The last step uses the [[Chain rule]]. In vector form:

(\tilde{J}^{T})^{-1}\nabla_{\mathbf{x}}H=\nabla_{\tilde{\mathbf{x}}}\tilde{H}

The meaning of this is that we can use the Jacobian of the transformation to transform from the [[Gradient]] in $\mathbf{x}$ of $H$ to the one in $\tilde{\mathbf{x}}$ of $\tilde{H}$ (basically, we use the derivatives of the transformation to transform the *gradient's* coordinates). Plugging this into our previous equation yields

\begin{align} \ldots&=\tilde{J}\mathrm{E}\tilde{J}^{T}\nabla_{\tilde{\mathbf{x}}}\tilde{H}+\mathrm{E}\nabla_{\tilde{\mathbf{x}}}K_{0} \ \end{align}

We can see that we have a gradient of $K$ and one of $K_{0}$. We can move the one with $K_{0}$ on the other side to get

\tilde{J}\mathrm{E}\tilde{J}^{T}\nabla_{\tilde{\mathbf{x}}}\tilde{H}=\mathrm{E}\nabla_{\tilde{\mathbf{x}}}(K-K_{0})

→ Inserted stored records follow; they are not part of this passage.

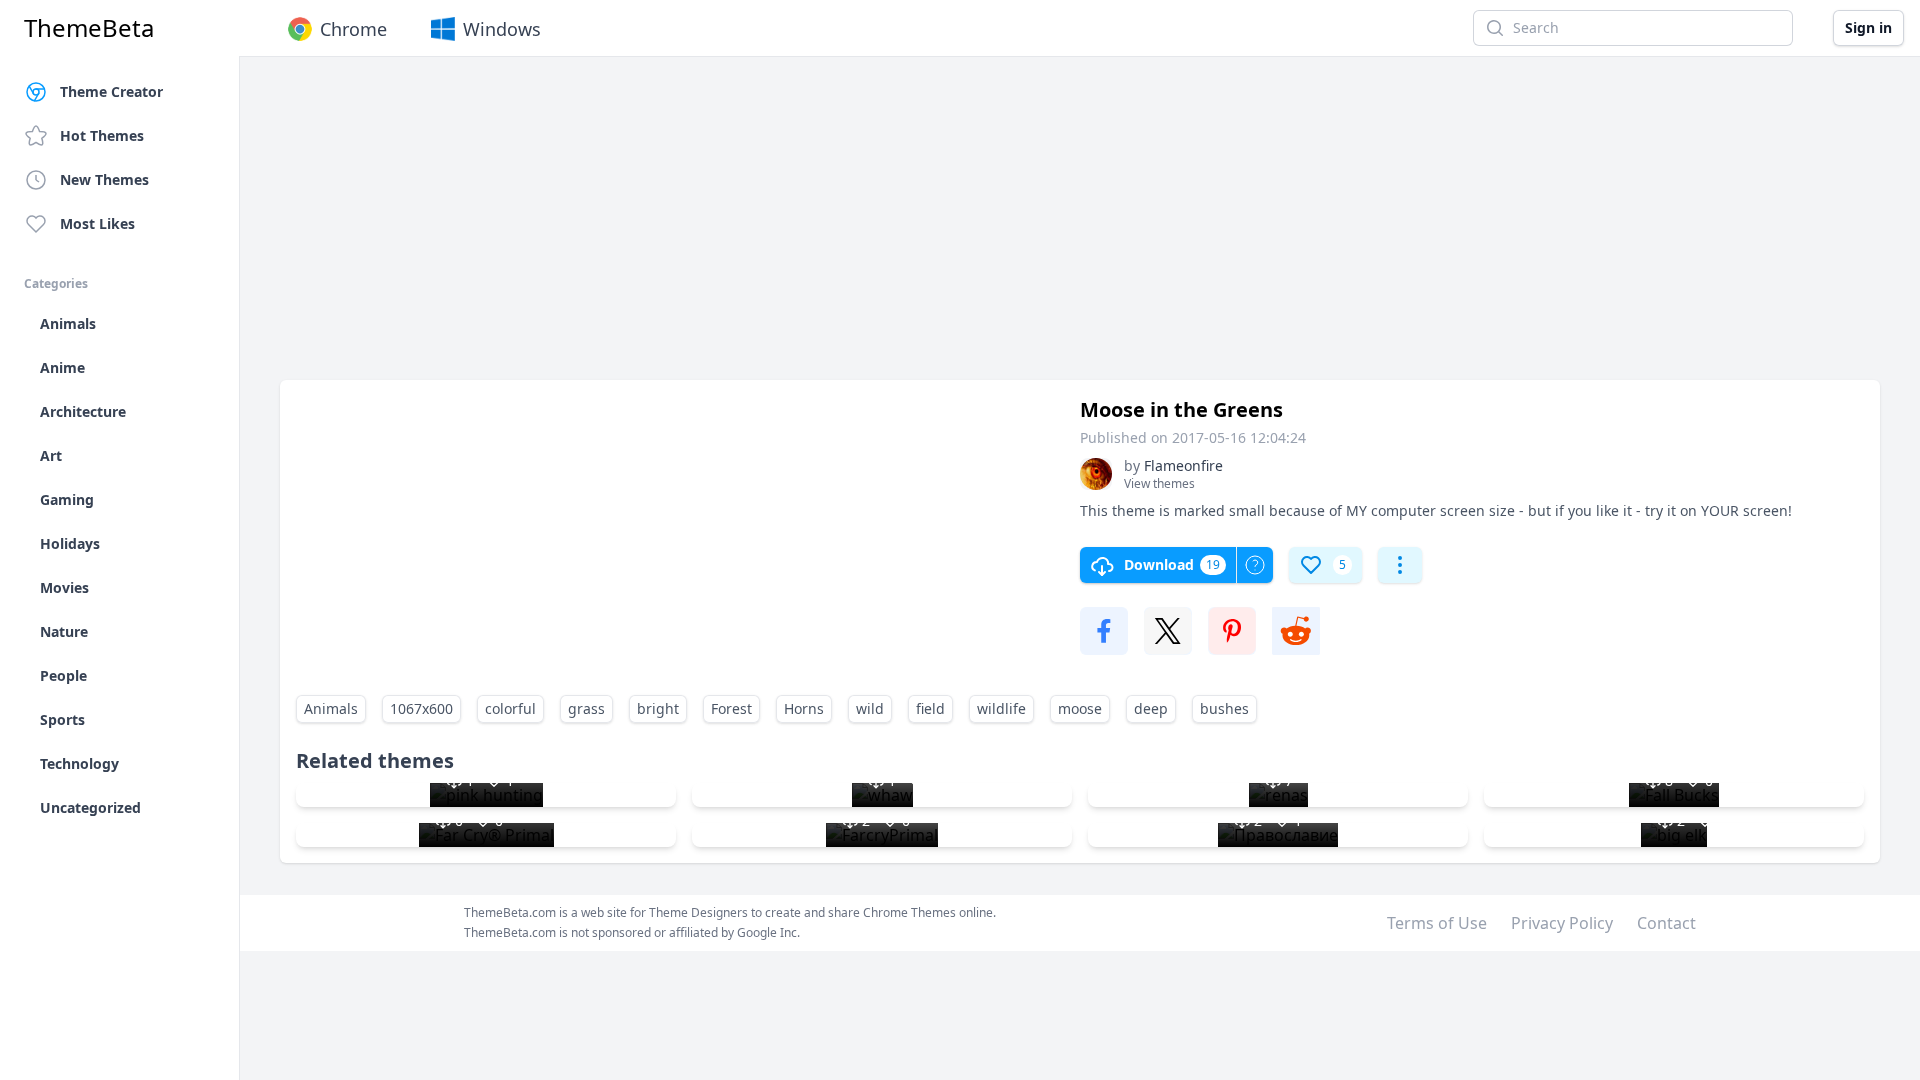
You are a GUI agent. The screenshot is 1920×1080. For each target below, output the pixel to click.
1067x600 (421, 708)
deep (1151, 708)
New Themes (104, 179)
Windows (502, 29)
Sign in (1868, 27)
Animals (331, 708)
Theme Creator (111, 91)
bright (658, 708)
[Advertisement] (880, 228)
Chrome (353, 29)
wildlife (1001, 708)
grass (586, 708)
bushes (1224, 708)
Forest (731, 708)
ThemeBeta (89, 28)
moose (1080, 708)
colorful (510, 708)
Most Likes (97, 223)
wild (870, 708)
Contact (1666, 923)
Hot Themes (102, 135)
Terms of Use (1437, 923)
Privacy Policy (1562, 923)
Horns (804, 708)
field (930, 708)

By applying $\mathrm{E}^{-1}=-\mathrm{E}$ on the left on both sides of the equation we get

-\mathrm{E}\tilde{J}\mathrm{E}\tilde{J}^{T}\nabla_{\tilde{\mathbf{x}}}\tilde{H}=\nabla_{\tilde{\mathbf{x}}}(K-K_{0})

The [[Vector field]] $-\mathrm{E}\tilde{J}\mathrm{E}\tilde{J}^{T}\nabla_{\tilde{\mathbf{x}}}\tilde{H}$ is [[Vector field|irrotational]] for all $\tilde{H}$. This is because it is equal to a gradient, and the [[Curl]] of a gradient is always zero. This means that there exists some [[Potential]] whose gradient is the field itself. This won't be proven here, but knowing this, we can write

-\mathrm{E}\tilde{J}\mathrm{E}\tilde{J}^{T}=c\mathrm{I}_{2n}\tag{1}

where $\mathrm{I}_{2n}$ is the $2n$-dimensional [[Identity matrix]] and $c$ is some real constant. With one last substitution we see

c\nabla_{\tilde{\mathbf{x}}}\tilde{H}=\nabla_{\tilde{\mathbf{x}}}(K-K_{0})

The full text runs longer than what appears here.